Uslu çocuk desinler diye her zaman bir
şeker alırdım şekerlikten, öncesinde annemin gözlerinin içine bakıp onay mesajını aldıktan sonra. Temiz çocuk desinler diye her zaman beyaz giydirirdi annem. Saçlarımı da sımsıkı toplar en beyazından kurdele takardı. Kendisine iyi anne, bana da örnek öğrenci desinler diye. Örnek gösterilirdim gösterilmesine ama çocukluk hayatım boyunca şımarık demesinler diye kim bilir ne çok şeyi içimde ukde bıraka bıraka yapmamışımdır. Bu tabi ki bir şikayet değil bir saptama yalnızca.
Bugün insan olarak hep bir şeyleri refere alıyoruz ve bazı şeylere gereğinden fazla önem verdiğimiz için de birçok şeyi bozuyoruz, kaçırıyoruz. Acı çekip, acı çektiriyoruz. Kendimiz olamıyoruz çoğu kere. Otantik var oluşumuzu gerçekleştiremiyor, fiziksel görünümü muntazam ama
psikolojik yapılanması bir hayli bozulmuş varlıklara dönüşüyoruz.
Anneler çocuklarının adına onların yetiştiremediği ödevleri yapıyor çocuk düşük not almasın diye. Evde
misafir öncesi
terör estiriyor bir başkası, ne kadar düzenli becerikli desinler diye.

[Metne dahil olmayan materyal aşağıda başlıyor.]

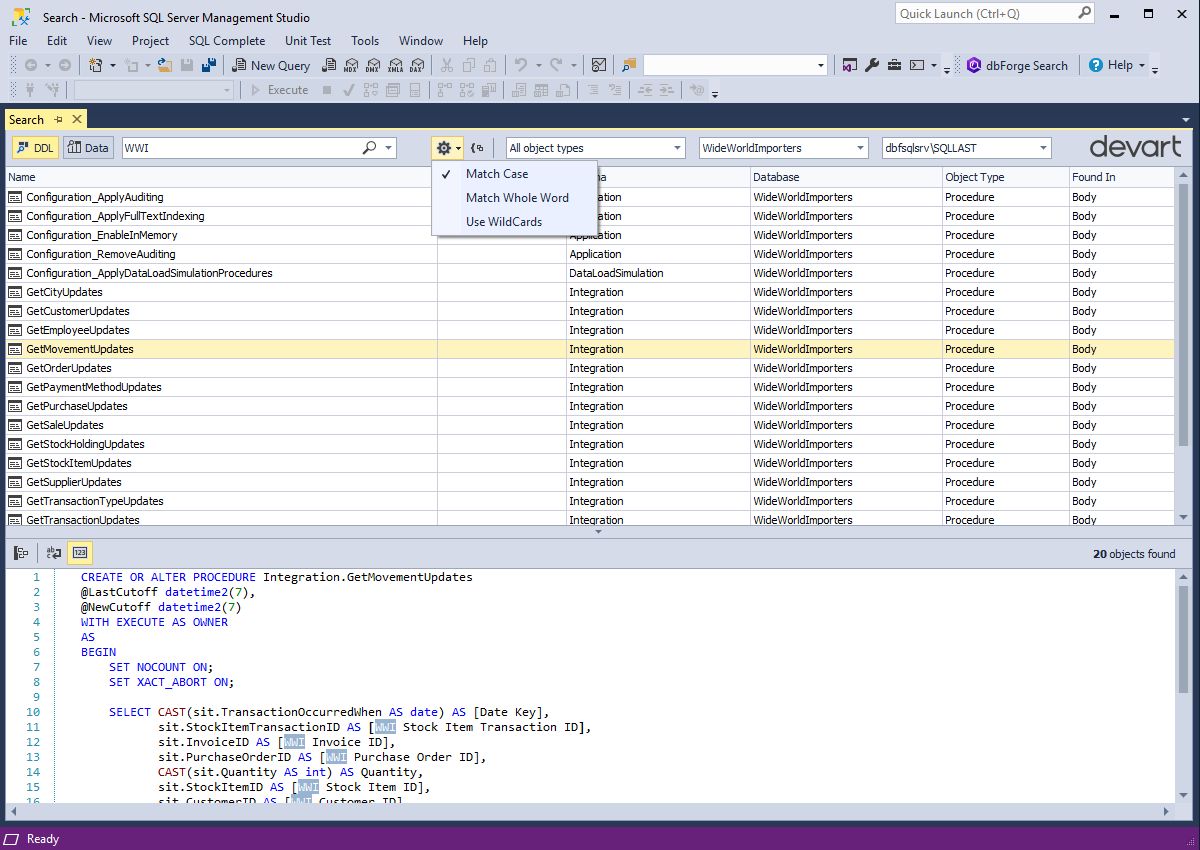Select the DDL search mode
The height and width of the screenshot is (850, 1200).
34,147
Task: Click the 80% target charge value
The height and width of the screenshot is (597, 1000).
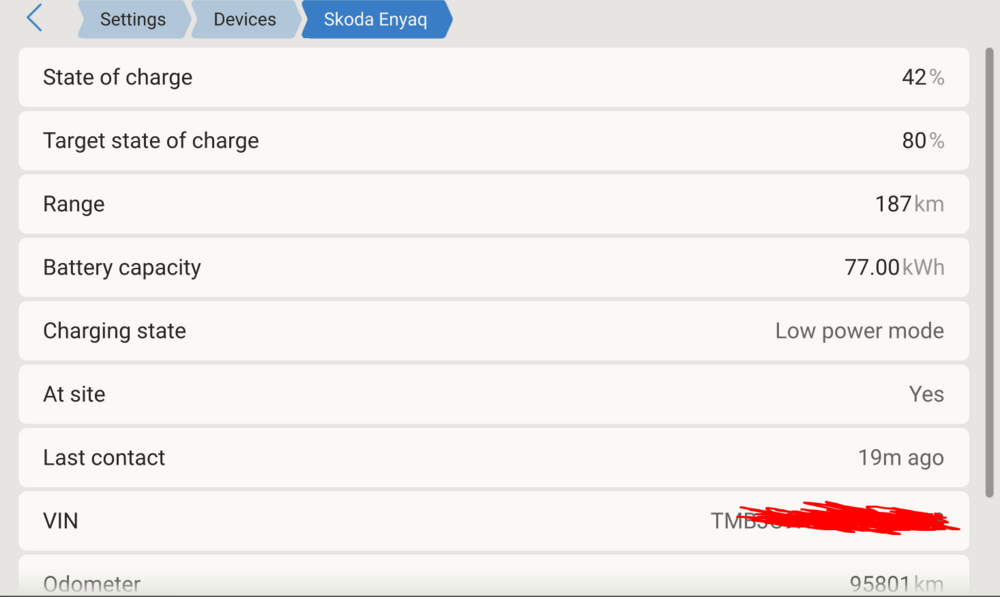Action: [923, 140]
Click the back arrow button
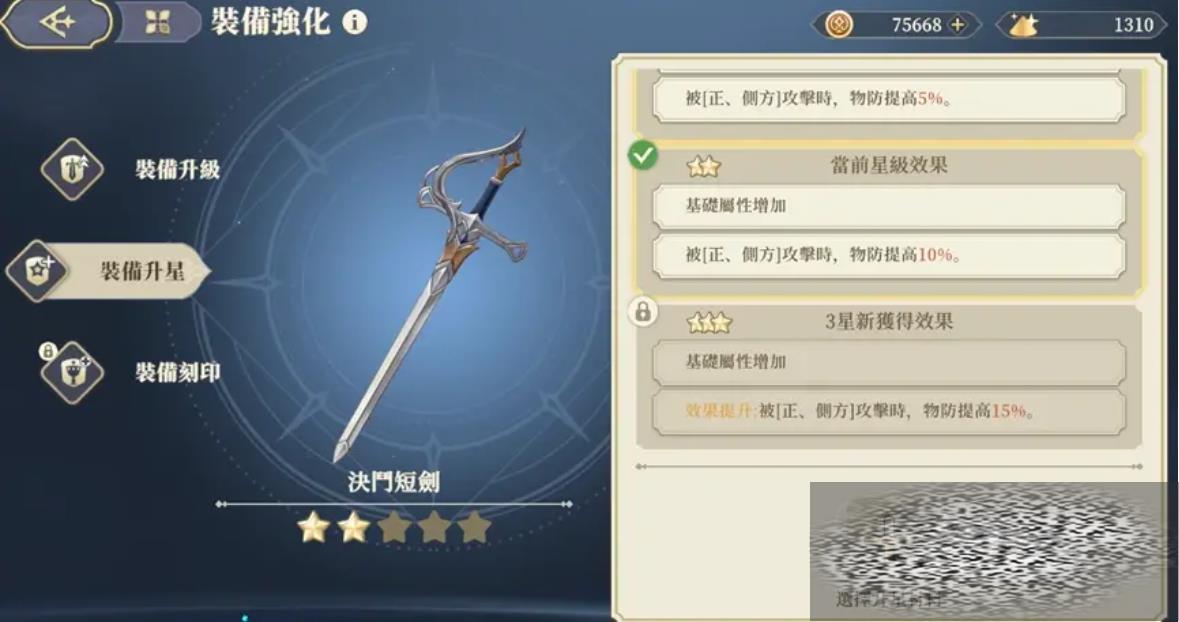The height and width of the screenshot is (622, 1179). 57,23
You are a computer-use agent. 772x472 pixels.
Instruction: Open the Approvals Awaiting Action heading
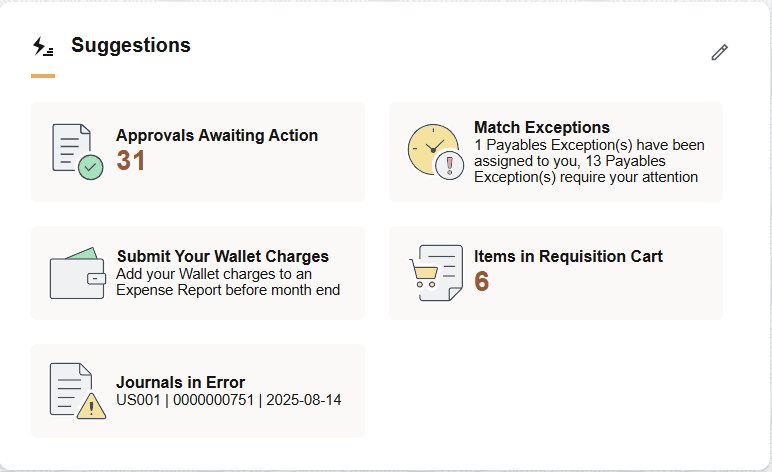click(217, 135)
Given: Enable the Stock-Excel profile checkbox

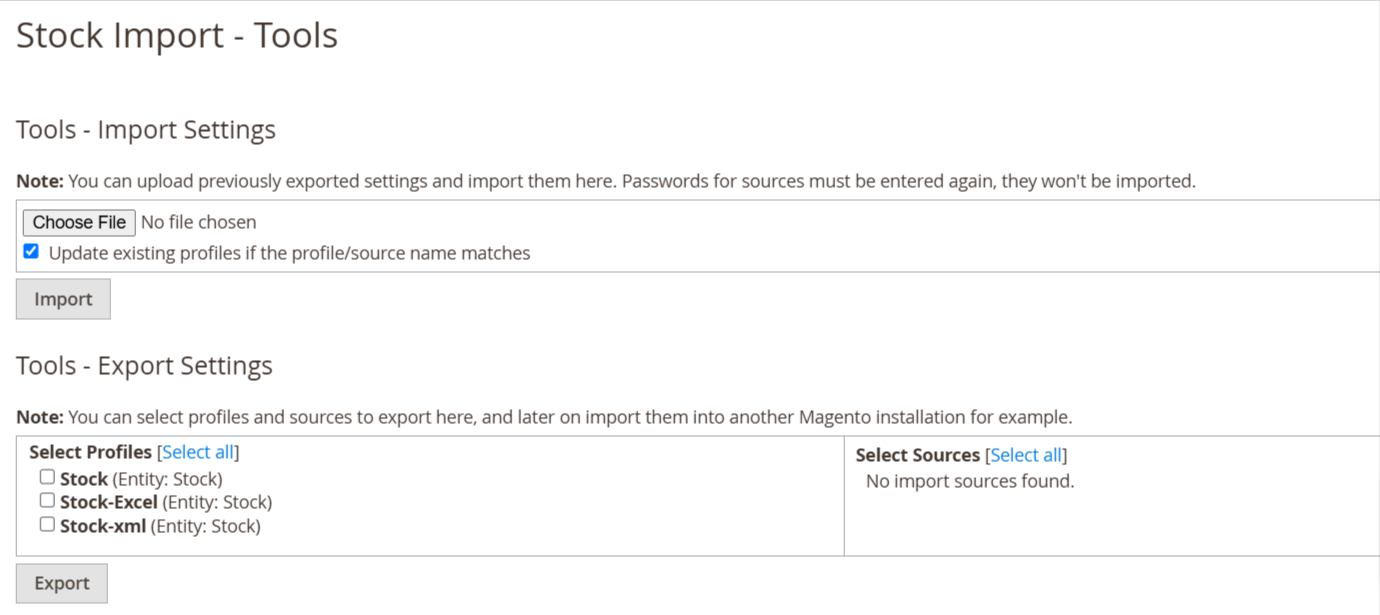Looking at the screenshot, I should click(47, 500).
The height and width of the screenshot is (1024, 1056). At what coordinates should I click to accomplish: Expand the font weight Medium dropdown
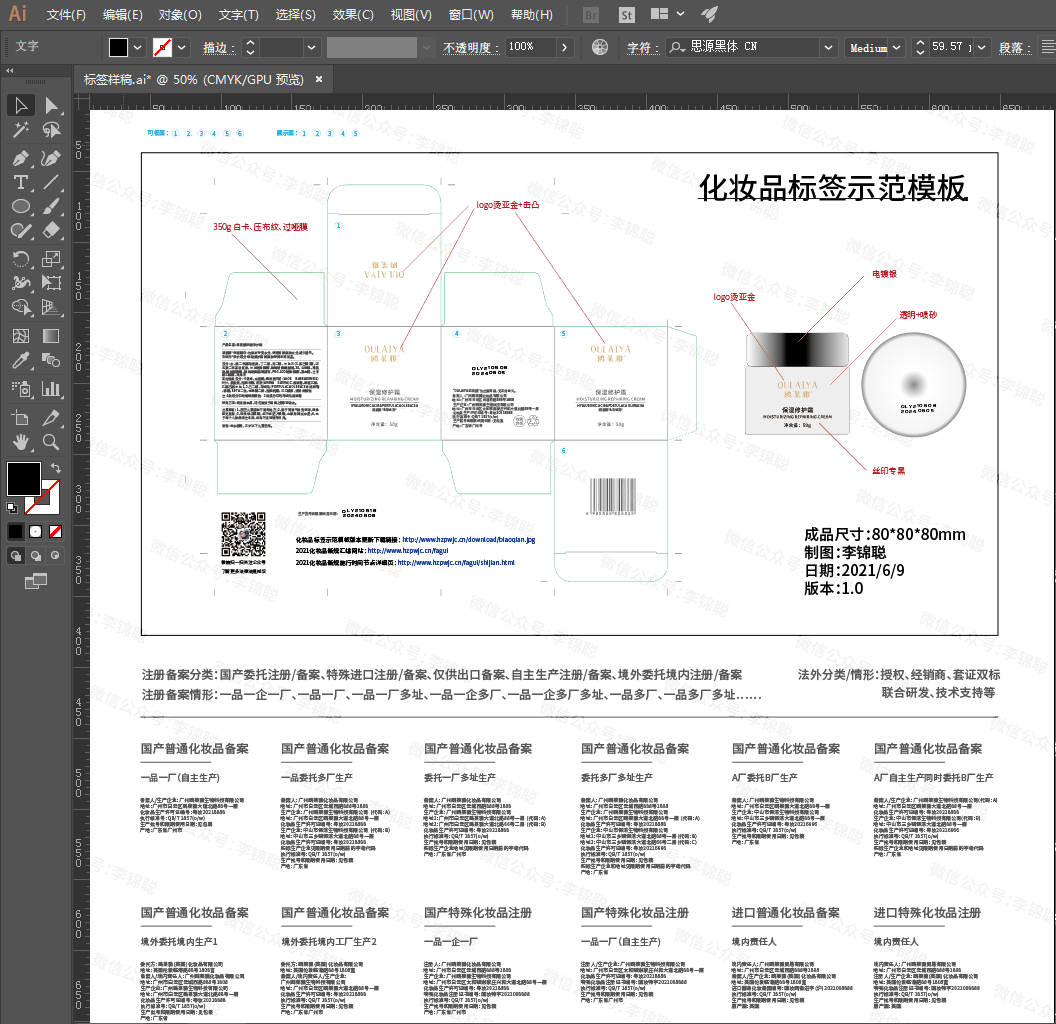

Ne kadar uyumlu giyiniyorsun desinler diye ömrünün büyük kısmını mağazalarda renkleri birbirine uydurmaya çalışıyor bir diğeri… Ömrü mutfakta “en ince dolmaları saran” olmak için geçiyor bir başkasının…
İstediği bölümü seçemiyor, seçtirilmiyor bir diğeri… Doktor desinler, mühendis desinler diye… Doktor oluyor ama mutlu olamıyor mesela. Ne kendine, ne hastasına hayrı dokunmuyor sonra da… Ama diğerleri memnun oluyorlar ve oğlum doktor oldu diyebiliyorlar. Mahalleli de durumdan payını alıyor…
Derse girdi desinler diye derse girmek, dinliyor görünmek için dinliyormuş gibi rol kesmek…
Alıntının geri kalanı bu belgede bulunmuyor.